Most of these subconscious stories, that live on quietly in the background, reveal themselves in a moment of challenge. Often through a sudden sensation, or an abrupt change in your inner energy flow, that gesture you always make, or that small but all too familiar movement. And even more often through that subtle familiar but unconscious body posture that you have become accustomed to over the years. They are those hidden stories that were written when we were very small and sometimes even long before that. And sometimes the stories live on through us, but belong to family or ancestors.

How do your stories reveal themselves? 

Over the years, my practice of Feldenkrais and NIA has transformed me into a curious movement and sensation detective. Dance is my tool to unravel the inner stories that move, challenge, and touch me. I like to use the movements for my Body Wise guide cards and write a little message to my soul on them.

Our stories start and change in the body

Our stories start and change in the body

I love this quote and I believe there is so much truth in it!

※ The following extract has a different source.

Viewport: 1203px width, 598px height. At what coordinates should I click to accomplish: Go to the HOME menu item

Our bodies know they belong; it is our minds that make our lives so homeless.” —JOHN O’DONOHUE

Our stories start in the body with the way our autonomous nervous system feels the world from moment to moment. It is called neuroception, a term originating with Stephen Porges Polyvagal theory.
We only have little awareness of these subtle shifts in our states and the influence that they have on how we feel, perceive our environment, and behave from moment to moment.

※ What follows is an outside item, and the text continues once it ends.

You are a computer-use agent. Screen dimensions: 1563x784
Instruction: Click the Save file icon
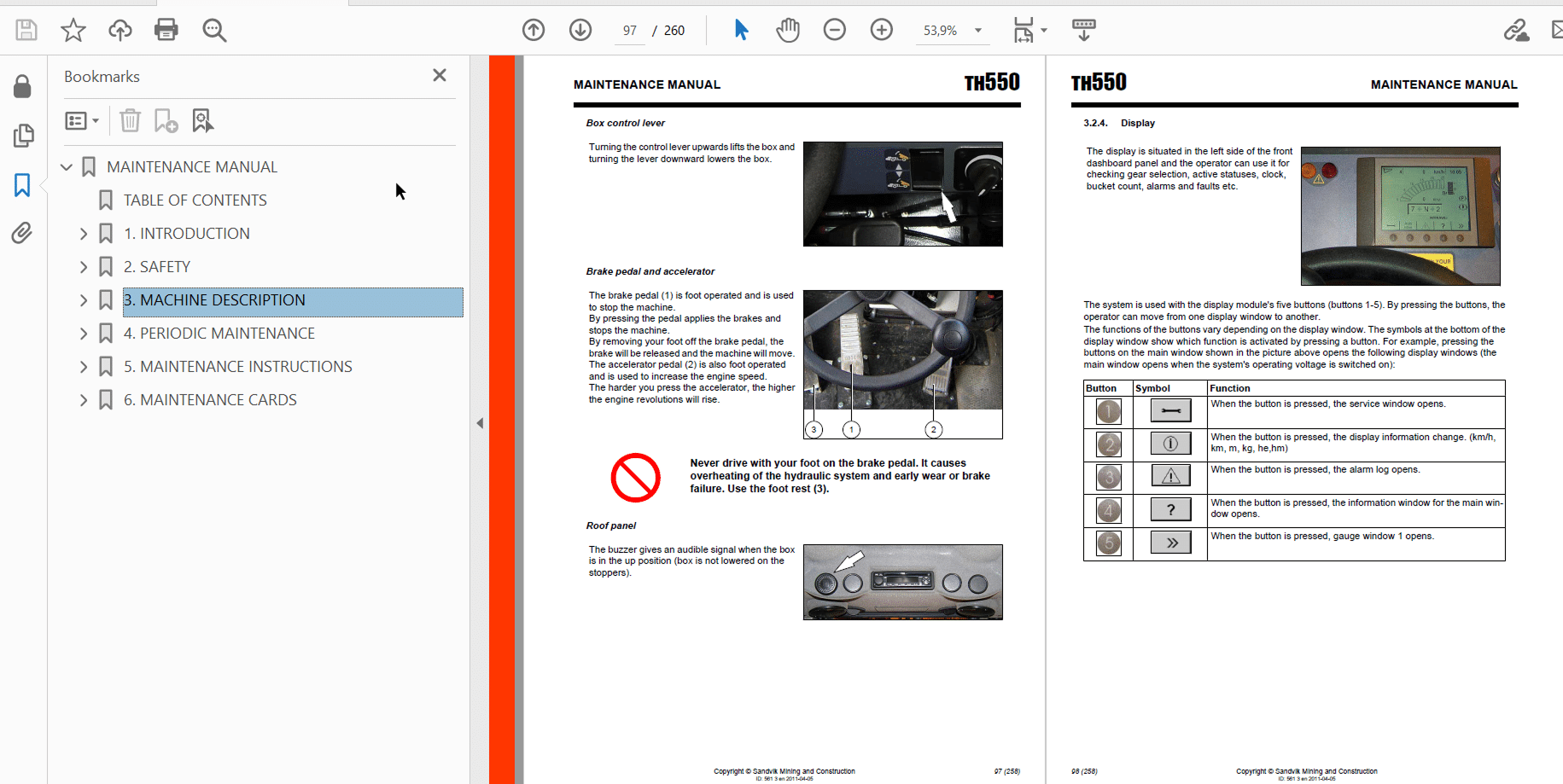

These wordless neuroceptive messages are somatic signals, like a gut feeling, sensations of temperature change, or our heart intuition, sensations from our organs, muscles… The autonomic nervous system sends these ‘neuroceptive signals’ to the brain. Our mind then starts to give meaning to this somatic story that our body tells by creating the beliefs that guide our daily life. A story is being born.

This mostly happens in the background of our daily lives, our moment-to-moment being. This gives the story a chance to result in unconscious habits of perception, behavior, movement, and attitude that influence our decision-making, our self-image, our reactions, and ultimately how we are in relationships with others and our environment.

We can become aware of this unconscious flow of information by pausing, listening into our body and paying attention to our bodily sensations before interpreting them with our mind. Much like being a witness.

When we can witness with the curiosity of our ‘infant mind space’ rather than our more judging ‘ego mind space’, we create a new space for trying on options in responding, behaving, and taking in the world. This creates options to enact a new somatic story by using the ability of our nervous system and body to adapt, change, and grow.

We meet ourselves through our infant mind space when we express ourselves through dance, conscious movement, and expressive art. When we invite ourselves to re-connect with ourselves without judgement by playing, exploring and discovering what wisdom our body holds for us. This leads to self-healing and inner growth.

It’s how I healed myself many years ago when I realised that I had lost my zest and sparkle and felt alienated from myself. I made the choice to change how I listened to and looked at myself, to re-story, to meet myself again in movement, in the moment, to re-member myself home in my body and being.